Storms bring people closer together, like these students who paired up as they made their way across the Library Quad.
Mitchell Rider ’17 of Louisville, Colo., and Melissa Paione ’16 of Auburn, Maine, study and stay warm with friends in Ladd Library.
“I’m from North Carolina, so I’d rather not walk through two feet of snow to get to class,” says Jack Edmiston ’16 of Mooresville, N.C., heading to Carnegie Science to hand in a lab assignment to Assistant Professor of Physics Nathan Lundblad.
Students listen to Professor of Geology Dyk Eusden ’80 in their “Earth Structure and Dynamics” class in Carnegie Science.
The lights are on and a lot of people are staying home during the blizzard.
Mike Adams of Facilities Services takes on the snow. Hathorn Hall stands sentinel behind man and machine.
Keenan Shields ’18 of Pittsford, N.Y., is on his way to his class in microsociology (the study of everyday details of how people create, maintain and respond to social structures and relationships). He says that wearing shorts has been a part of his identity for so long that he’s not quite ready to give up the habit.

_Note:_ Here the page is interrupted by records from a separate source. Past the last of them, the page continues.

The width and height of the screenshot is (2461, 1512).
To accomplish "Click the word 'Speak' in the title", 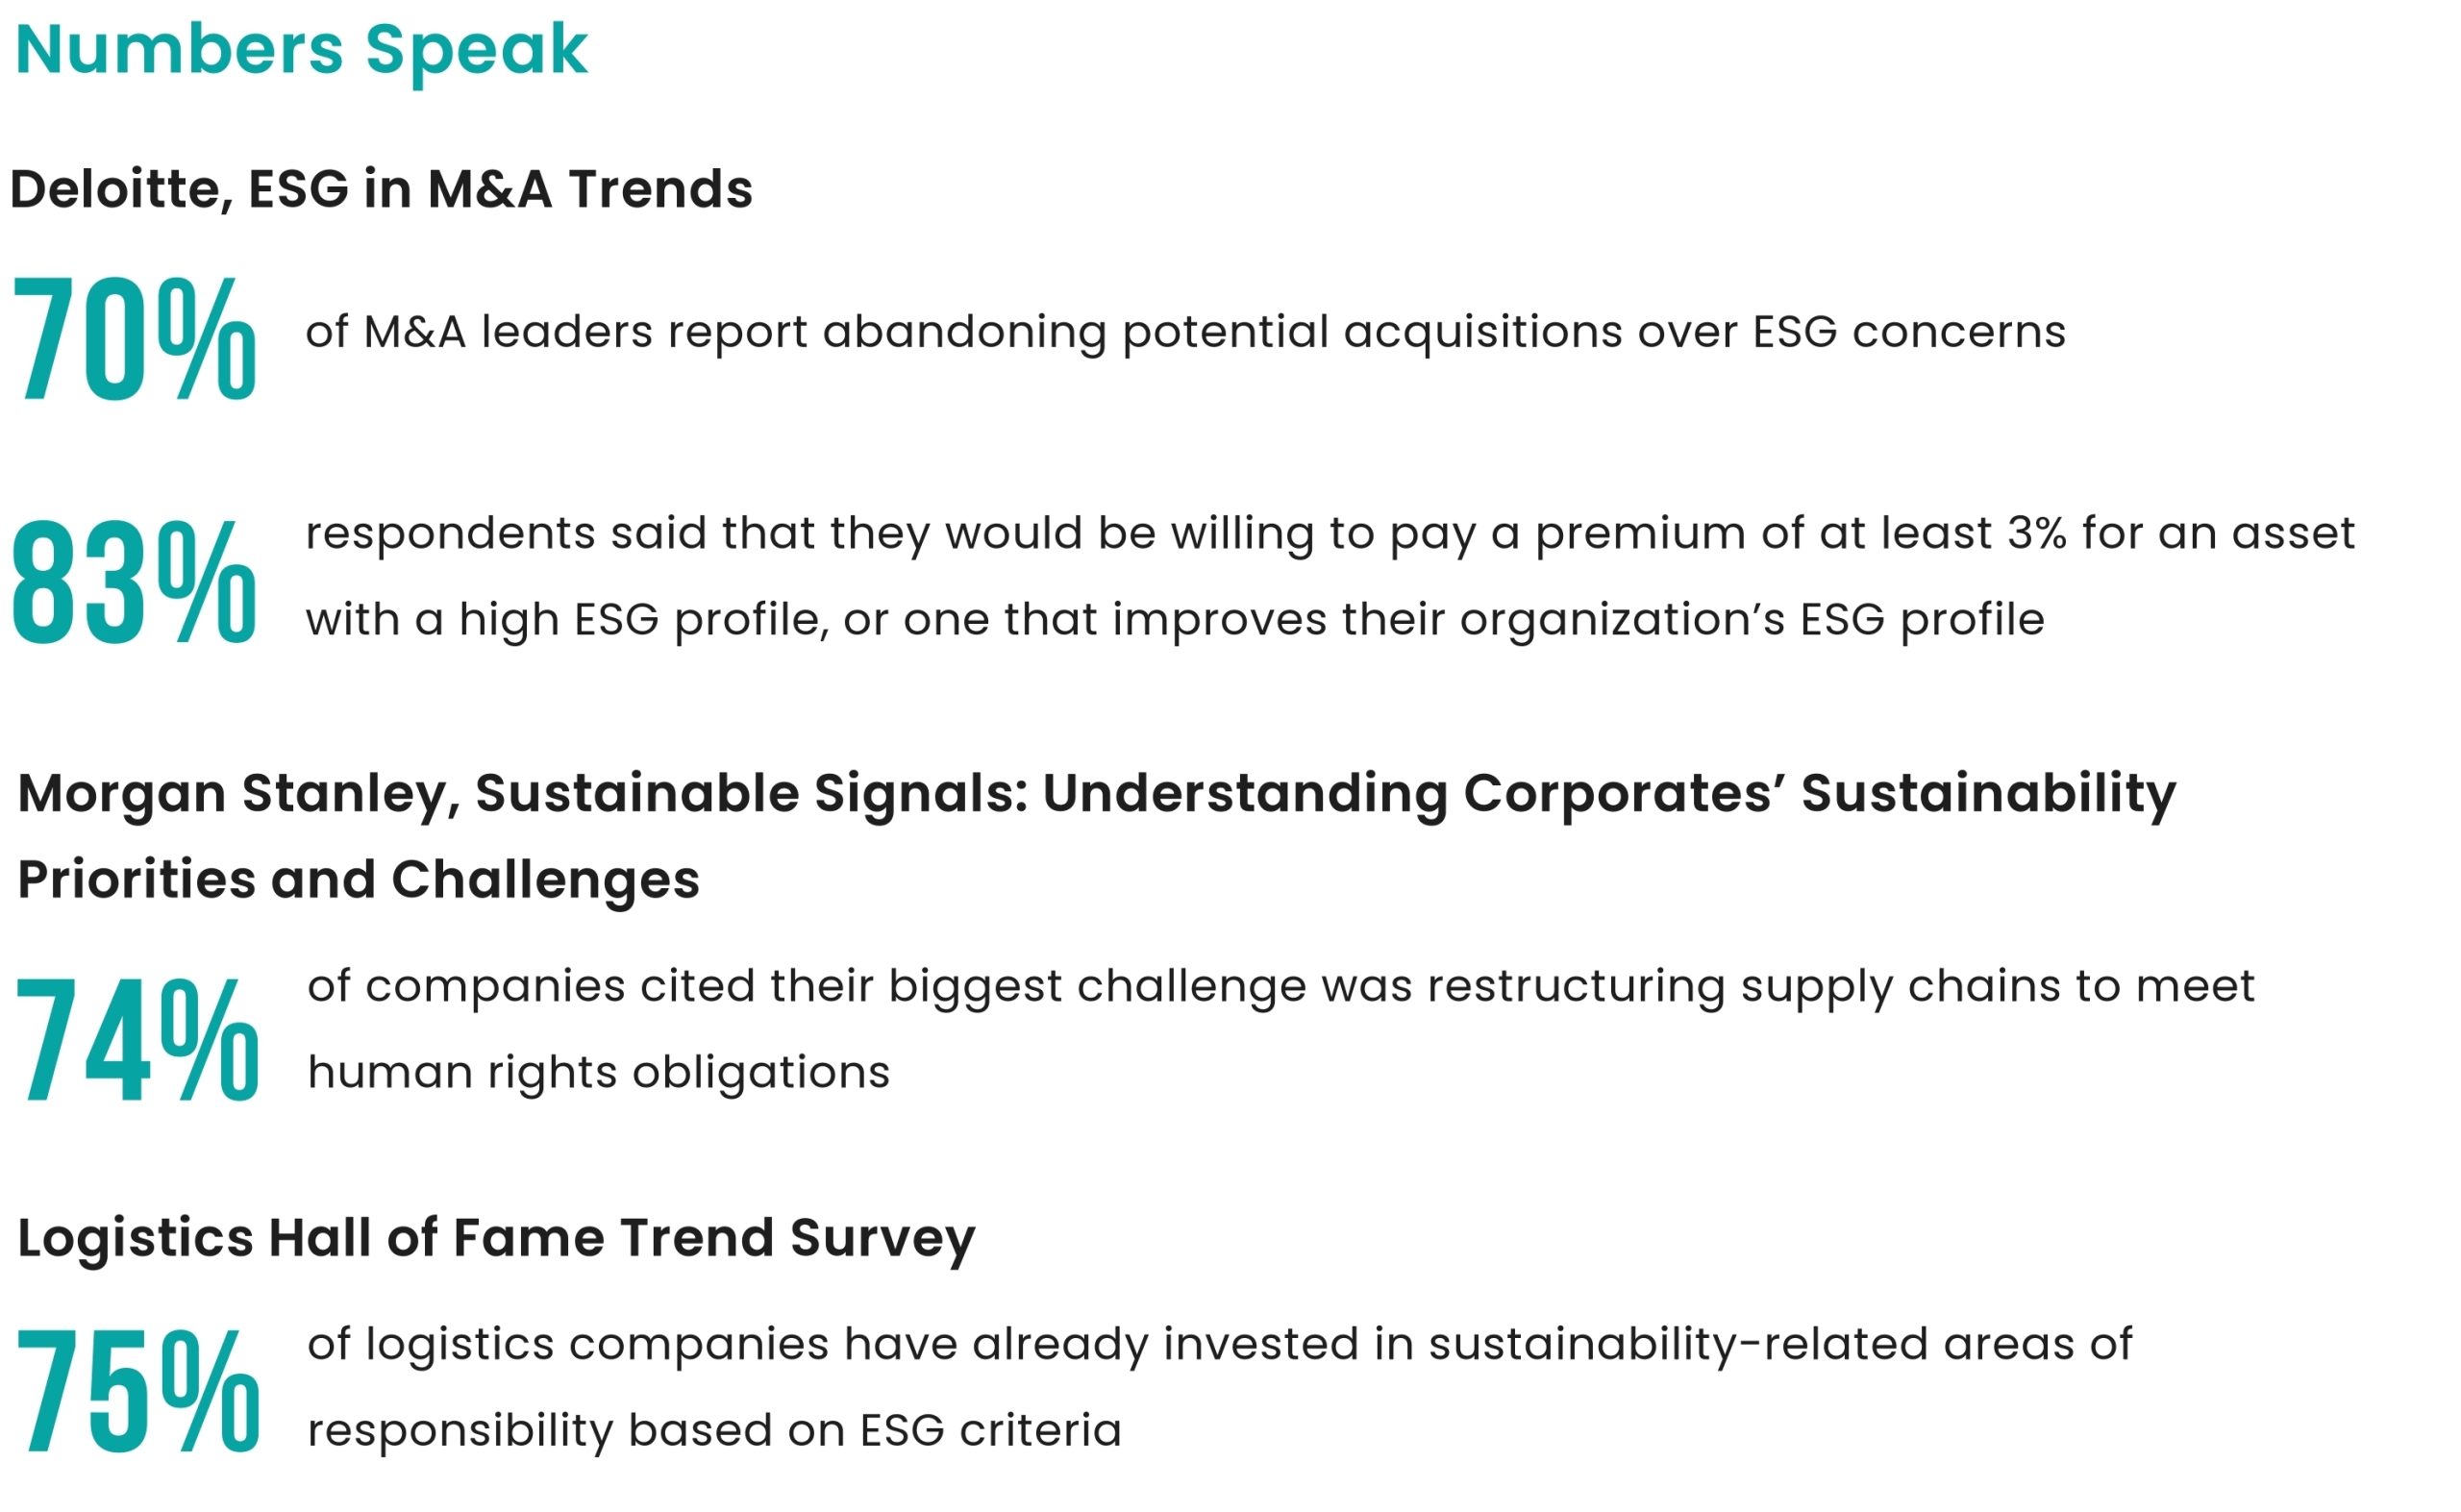I will (x=476, y=50).
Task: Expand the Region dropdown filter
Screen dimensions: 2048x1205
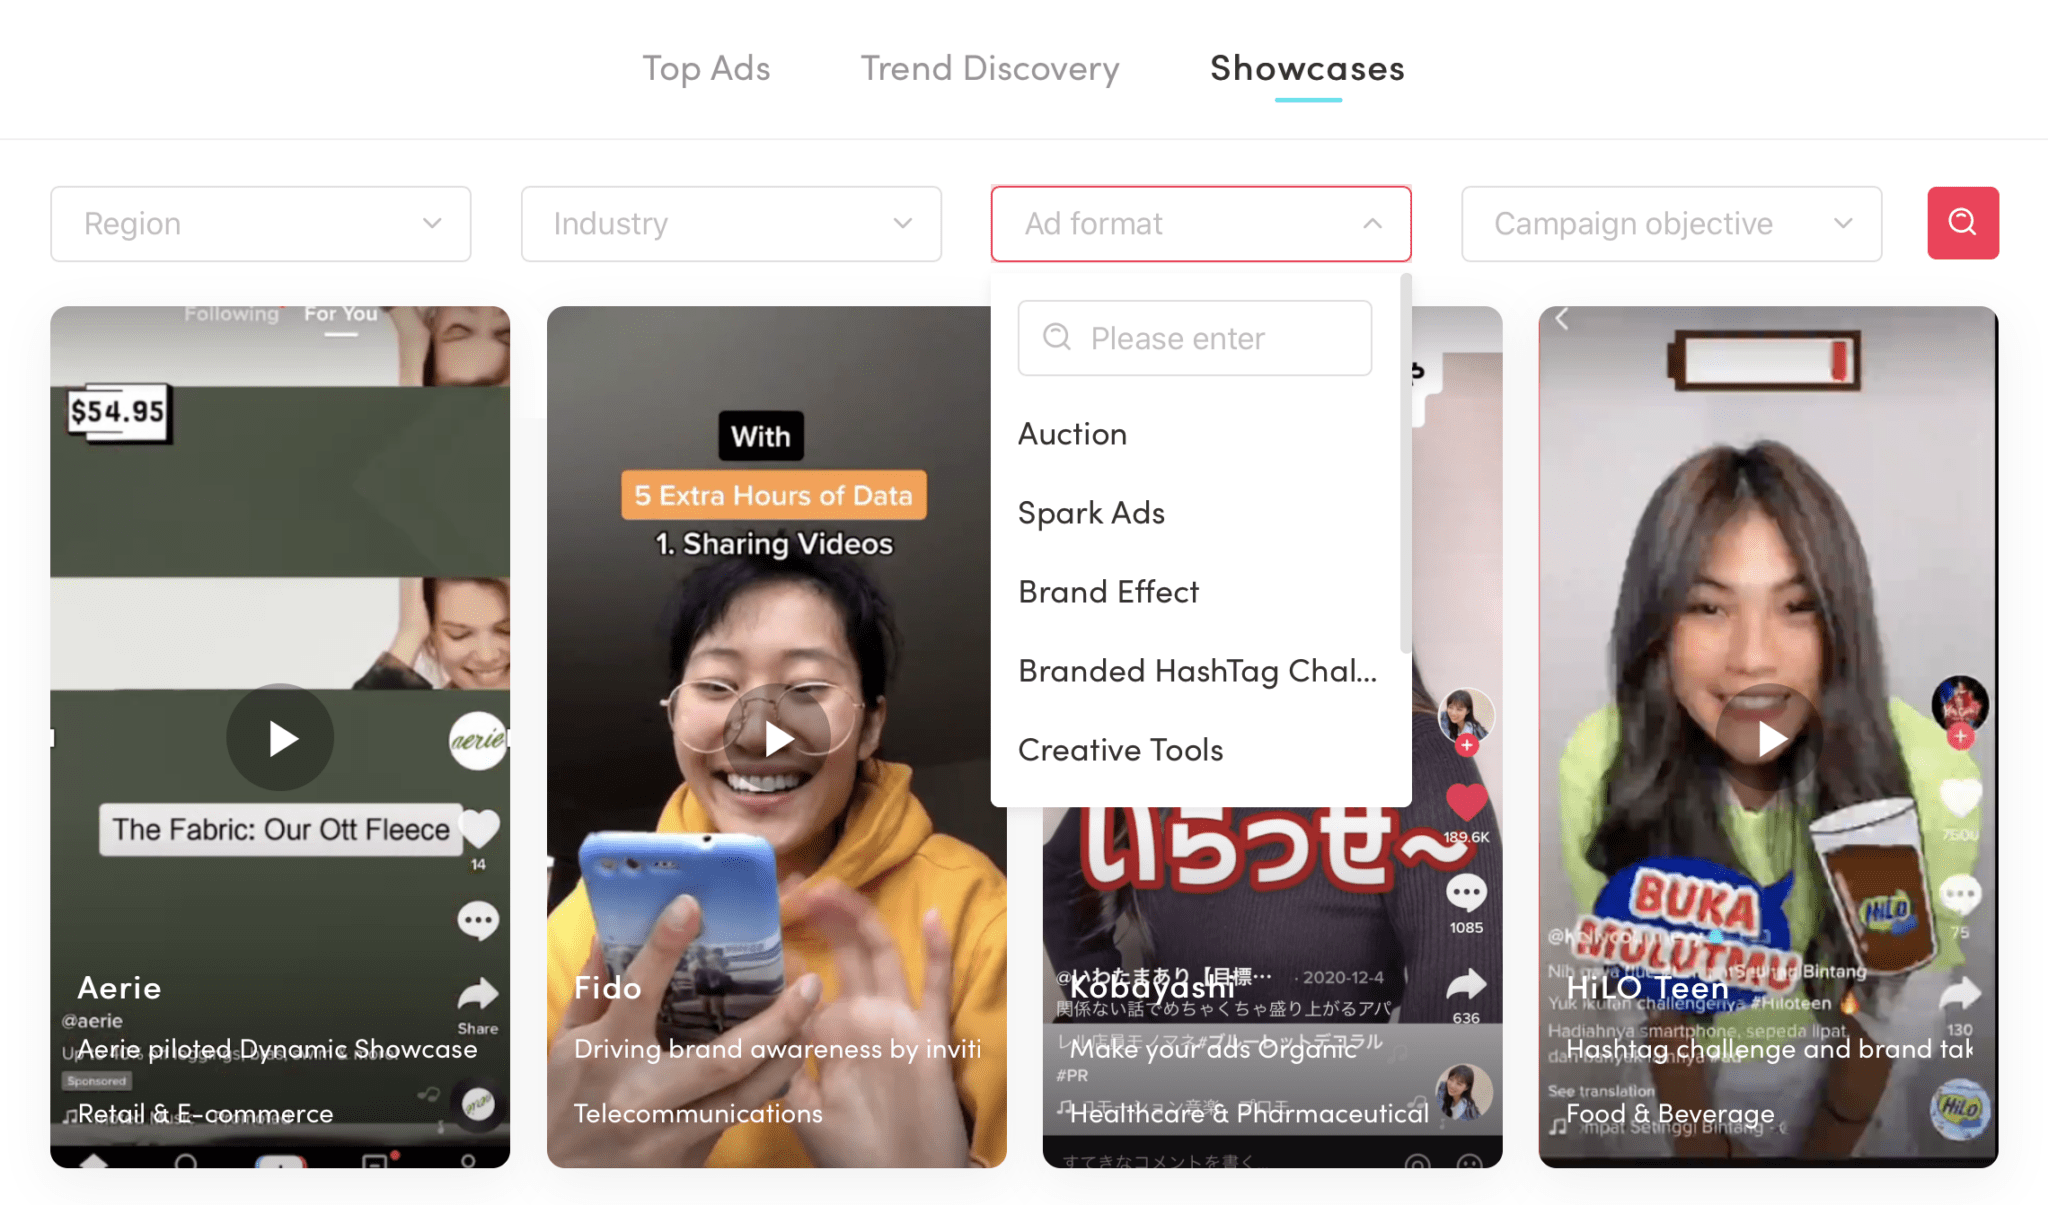Action: click(260, 222)
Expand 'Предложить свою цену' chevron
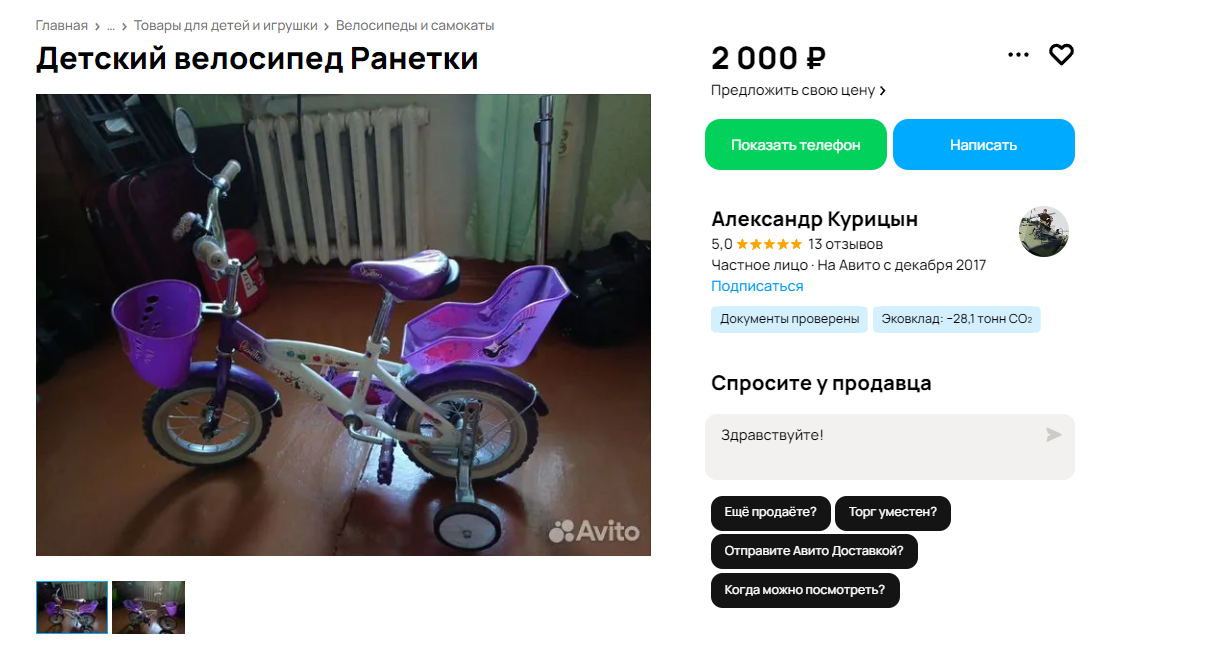 pos(883,91)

Snow, blown inside each time the door opens, greets those who enter Hathorn Hall from its Alumni Walk entrance.
Students head downwind along Alumni Walk.
As the storm rages outside, Pat Sheehan ’18 of Springfield, Ill., and Julia Rosen ’18 of Weymouth, Mass., study in Perry Atrium for a multivariable calculus class.
Tea in one hand and phone in the other, a bundled-up Essence Hill ’17 of Chicago pauses for a portrait.
Saleha Belgaumi ’18 of Karachi, Pakistan, studies in the Fireplace Lounge of Commons, close to two sources of comfort: warmth and food.
Bates debaters Matthew Kahn ’16 of Newington, Conn., Matthew Summers ’15 of Short Hills, N.J., and Chris Crum ’17 of Littleton, Colo., discuss issues of equity in public education. Earlier in the day, Crum had skied on Mount David.
First cook supervisor Michael Staffenski checks the weather conditions, and a sizable drift, outside a rear door of Commons, facing Alumni Gym.
Alex Arau ’16 of York, Maine, cross country skies down Central Avenue near Commons.
Will Patton ’15 of Asheville, N.C., and Emma Conover ’16 of Camden, Maine, leave a workout in the Davis Fitness Center for their respective swimming and rowing practices in Merrill.
It’s a great day for a Bobcat swim team picture.
Storm, shmorm: The Bobcat seems impervious to the storm.
In the Campus Avenue parking lot, Associate Professor of Biology Nancy Kleckner readies her vehicle for travel.